Senate Moves To Ban On-Line Obscenity Civil Libertarians Say Law Would Chill Evolving Industry
The Senate on Wednesday voted overwhelmingly to ban “obscene” material from computer on-line services, such as the worldwide network called the Internet.
In an 84-16 vote, the lawmakers approved the “Communications Decency Act,” which would establish penalties of fines of up to $100,000 and two years imprisonment for people who “knowingly make, or make available” obscene communications, or send indecent material to minors across electronic networks.
The vote was a blow to civil liberties groups and many in the high-technology world who contend that such restrictions curb constitutional rights to free speech. “It’s really an antiquated approach to government regulation that will send a chill over this evolving industry,” said Marc Rotenberg, director of the Electronic Privacy Information Center.
But proponents of the measure, sponsored by Senators James J. Exon, D-Neb., and Dan Coats, R-Ind., called it a necessary step against a proliferation of obscene material on computer networks.
“The bottom line is simple,” said Coats. “We are protecting children from indecency, which currently is easily accessible to them in cyberspace. The measure is an amendment to a larger telecommunications bill on which the Senate hopes to complete action today.
Computer on-line services allow people to link their computers to other ones across telephone lines and trade text, and, increasingly, pictures and sounds.

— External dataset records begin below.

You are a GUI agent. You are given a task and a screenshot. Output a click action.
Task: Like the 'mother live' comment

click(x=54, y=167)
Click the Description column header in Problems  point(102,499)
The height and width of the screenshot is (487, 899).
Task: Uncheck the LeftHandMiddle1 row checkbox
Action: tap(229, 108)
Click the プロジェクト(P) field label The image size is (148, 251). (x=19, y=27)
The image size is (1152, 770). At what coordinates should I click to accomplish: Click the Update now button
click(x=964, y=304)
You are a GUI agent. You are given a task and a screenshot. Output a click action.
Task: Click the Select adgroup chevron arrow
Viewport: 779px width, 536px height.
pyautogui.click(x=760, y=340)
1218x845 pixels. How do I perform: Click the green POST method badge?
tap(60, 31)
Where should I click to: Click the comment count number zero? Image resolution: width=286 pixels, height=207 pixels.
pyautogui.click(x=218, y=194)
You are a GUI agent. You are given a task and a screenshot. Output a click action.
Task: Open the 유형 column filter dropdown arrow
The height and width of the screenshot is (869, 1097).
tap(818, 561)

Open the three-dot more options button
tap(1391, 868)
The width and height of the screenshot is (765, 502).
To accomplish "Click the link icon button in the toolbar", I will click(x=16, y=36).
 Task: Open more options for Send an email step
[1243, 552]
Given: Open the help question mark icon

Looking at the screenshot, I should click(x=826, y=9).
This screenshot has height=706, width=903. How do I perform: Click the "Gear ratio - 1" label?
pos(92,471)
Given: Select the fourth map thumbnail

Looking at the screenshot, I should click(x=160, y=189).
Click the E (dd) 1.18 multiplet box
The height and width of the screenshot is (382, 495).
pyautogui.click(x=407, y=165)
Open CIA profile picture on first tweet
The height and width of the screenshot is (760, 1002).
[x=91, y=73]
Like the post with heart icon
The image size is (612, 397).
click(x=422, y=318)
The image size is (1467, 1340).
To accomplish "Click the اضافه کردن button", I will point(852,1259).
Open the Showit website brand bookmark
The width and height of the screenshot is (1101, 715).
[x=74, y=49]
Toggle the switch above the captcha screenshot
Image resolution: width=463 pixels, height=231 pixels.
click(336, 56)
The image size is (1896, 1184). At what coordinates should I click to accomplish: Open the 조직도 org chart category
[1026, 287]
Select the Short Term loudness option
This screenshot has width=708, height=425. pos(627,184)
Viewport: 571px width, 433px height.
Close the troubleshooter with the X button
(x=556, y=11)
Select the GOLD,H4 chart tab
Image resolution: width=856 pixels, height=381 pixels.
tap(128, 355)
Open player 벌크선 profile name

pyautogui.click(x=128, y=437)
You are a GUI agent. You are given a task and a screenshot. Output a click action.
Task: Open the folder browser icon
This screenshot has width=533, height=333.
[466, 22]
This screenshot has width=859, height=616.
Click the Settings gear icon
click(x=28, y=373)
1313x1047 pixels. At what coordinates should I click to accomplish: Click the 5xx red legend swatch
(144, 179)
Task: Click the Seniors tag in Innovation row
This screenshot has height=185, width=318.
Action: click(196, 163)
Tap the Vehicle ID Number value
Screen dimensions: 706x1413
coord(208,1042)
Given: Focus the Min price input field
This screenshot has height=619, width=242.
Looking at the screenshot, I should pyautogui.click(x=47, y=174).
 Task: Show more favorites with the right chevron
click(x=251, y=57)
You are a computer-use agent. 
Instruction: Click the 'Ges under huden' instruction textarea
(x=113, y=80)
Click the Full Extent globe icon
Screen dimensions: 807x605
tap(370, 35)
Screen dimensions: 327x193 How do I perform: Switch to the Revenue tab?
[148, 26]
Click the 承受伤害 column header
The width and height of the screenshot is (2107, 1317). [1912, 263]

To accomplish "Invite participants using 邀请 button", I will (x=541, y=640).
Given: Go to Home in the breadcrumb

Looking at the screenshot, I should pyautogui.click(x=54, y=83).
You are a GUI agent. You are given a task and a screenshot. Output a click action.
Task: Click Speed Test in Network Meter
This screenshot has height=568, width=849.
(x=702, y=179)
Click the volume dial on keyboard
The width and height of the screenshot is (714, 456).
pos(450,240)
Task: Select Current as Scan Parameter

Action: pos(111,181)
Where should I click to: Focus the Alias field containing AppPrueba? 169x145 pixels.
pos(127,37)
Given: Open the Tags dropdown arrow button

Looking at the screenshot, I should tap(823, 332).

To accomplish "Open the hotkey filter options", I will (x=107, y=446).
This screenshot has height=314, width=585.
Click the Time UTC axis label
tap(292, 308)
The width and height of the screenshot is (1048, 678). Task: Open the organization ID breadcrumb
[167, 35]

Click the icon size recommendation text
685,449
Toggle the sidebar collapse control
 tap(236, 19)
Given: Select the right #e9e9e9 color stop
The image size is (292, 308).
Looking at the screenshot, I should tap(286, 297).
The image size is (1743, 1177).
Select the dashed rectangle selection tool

The amendment would protect companies that simply give consumers a way to tap into the on-line services. The companies would not be responsible for what people chose to send via their networks - just as letter carriers are not liable for the mail they carry.
“While corporate entities may feel they have protected themselves, they didn’t protect their customers,” said Jill Lesser, who heads the civic media project at People for the American Way.
Some groups criticized the measure for being too weak, saying that the protection for on-line companies was not appropriate.
The amendment “didn’t go nearly far enough,” said Patrick A. Truman, director of governmental affairs for the Tupelo, Miss.-based American Family Association. “To clean up pornography, you’ve got to take the money out of it, and they specifically gave immunity to the major profiteers of obscenity on the Internet.”